Magellan was in the news again in 2003, stating they were looking into filing for bankruptcy protection. With about $1 billion in debt, Magellan stated it needed to restructure its debt. The company assured that filing bankruptcy would not affect payment of any claims. After this announcement, stock in Magellan fell to 17 cents.

After filing for bankruptcy, Magellan sold controlling interest to a Toronto-based company, the Onex Corporation. Magellan successfully restructured about $1.5 billion in debt, and was able to shed $6 million in debt.

During all this financial difficulty, an article was written by Milo Geyelin of the Wall Street Journal, investigating the authorization approval standards by Magellan. Several case studies were presented where Magellan refused to authorize care in situations where the primary care physician, the psychiatrist or the psychologist, or the parents believed the treatment was necessary. The denials for authorization were blamed on acquisitions of other companies with different authorization guidelines. Magellan stated they were in the process of combining all systems into one.
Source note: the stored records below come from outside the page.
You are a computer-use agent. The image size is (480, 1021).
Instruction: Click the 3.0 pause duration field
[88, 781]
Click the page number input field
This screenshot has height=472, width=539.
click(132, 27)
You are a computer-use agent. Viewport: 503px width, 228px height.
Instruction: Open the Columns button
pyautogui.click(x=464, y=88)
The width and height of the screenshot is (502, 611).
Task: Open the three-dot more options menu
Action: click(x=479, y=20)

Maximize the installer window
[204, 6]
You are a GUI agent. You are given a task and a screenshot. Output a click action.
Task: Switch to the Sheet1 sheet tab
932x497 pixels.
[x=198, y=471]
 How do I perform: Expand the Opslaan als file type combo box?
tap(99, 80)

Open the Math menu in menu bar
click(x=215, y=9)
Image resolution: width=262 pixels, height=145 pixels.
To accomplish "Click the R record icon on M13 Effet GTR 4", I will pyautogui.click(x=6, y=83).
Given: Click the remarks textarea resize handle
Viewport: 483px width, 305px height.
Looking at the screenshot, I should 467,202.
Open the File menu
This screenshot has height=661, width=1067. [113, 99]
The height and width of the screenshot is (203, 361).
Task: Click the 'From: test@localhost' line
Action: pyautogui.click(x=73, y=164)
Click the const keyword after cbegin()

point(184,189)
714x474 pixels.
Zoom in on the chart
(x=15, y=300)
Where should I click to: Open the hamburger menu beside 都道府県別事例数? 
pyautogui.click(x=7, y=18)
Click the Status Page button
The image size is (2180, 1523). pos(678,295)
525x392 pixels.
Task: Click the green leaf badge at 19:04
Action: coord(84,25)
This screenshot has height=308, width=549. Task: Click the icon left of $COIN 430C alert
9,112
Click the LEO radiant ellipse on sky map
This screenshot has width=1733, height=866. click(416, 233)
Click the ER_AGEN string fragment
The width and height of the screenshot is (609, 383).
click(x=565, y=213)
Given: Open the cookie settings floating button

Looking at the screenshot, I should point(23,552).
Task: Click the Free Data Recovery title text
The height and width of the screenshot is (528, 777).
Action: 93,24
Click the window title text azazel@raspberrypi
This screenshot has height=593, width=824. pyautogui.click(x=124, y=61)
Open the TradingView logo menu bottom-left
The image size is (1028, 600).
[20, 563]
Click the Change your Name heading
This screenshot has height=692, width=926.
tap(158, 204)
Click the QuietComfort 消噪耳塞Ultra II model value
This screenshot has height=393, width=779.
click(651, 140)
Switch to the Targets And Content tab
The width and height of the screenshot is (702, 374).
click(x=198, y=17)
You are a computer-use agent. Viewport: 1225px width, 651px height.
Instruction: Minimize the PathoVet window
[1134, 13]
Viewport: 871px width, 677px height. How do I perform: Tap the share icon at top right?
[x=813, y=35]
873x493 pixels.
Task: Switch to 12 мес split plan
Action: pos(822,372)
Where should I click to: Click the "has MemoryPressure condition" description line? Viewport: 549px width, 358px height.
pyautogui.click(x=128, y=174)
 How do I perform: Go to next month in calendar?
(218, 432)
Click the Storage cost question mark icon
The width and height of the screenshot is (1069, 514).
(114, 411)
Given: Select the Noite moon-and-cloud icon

An extreme case was cited, stating that a patient committed suicide the day after he was released from a Magellan-network hospital. The family of the patient sued Magellan, stating the patient was discharged prematurely based on pressure from Magellan to keep inpatient stays to a minimum number of days.

These days, you don’t hear much about Magellan Health Services, except to know they are still the largest managed care mental health providers in the United States. Complaints have dropped, at least as far as being reported to the media, and Magellan seems to be bulking up its network to provide access to network providers in a timely manner. Let’s hope Magellan is on its way up.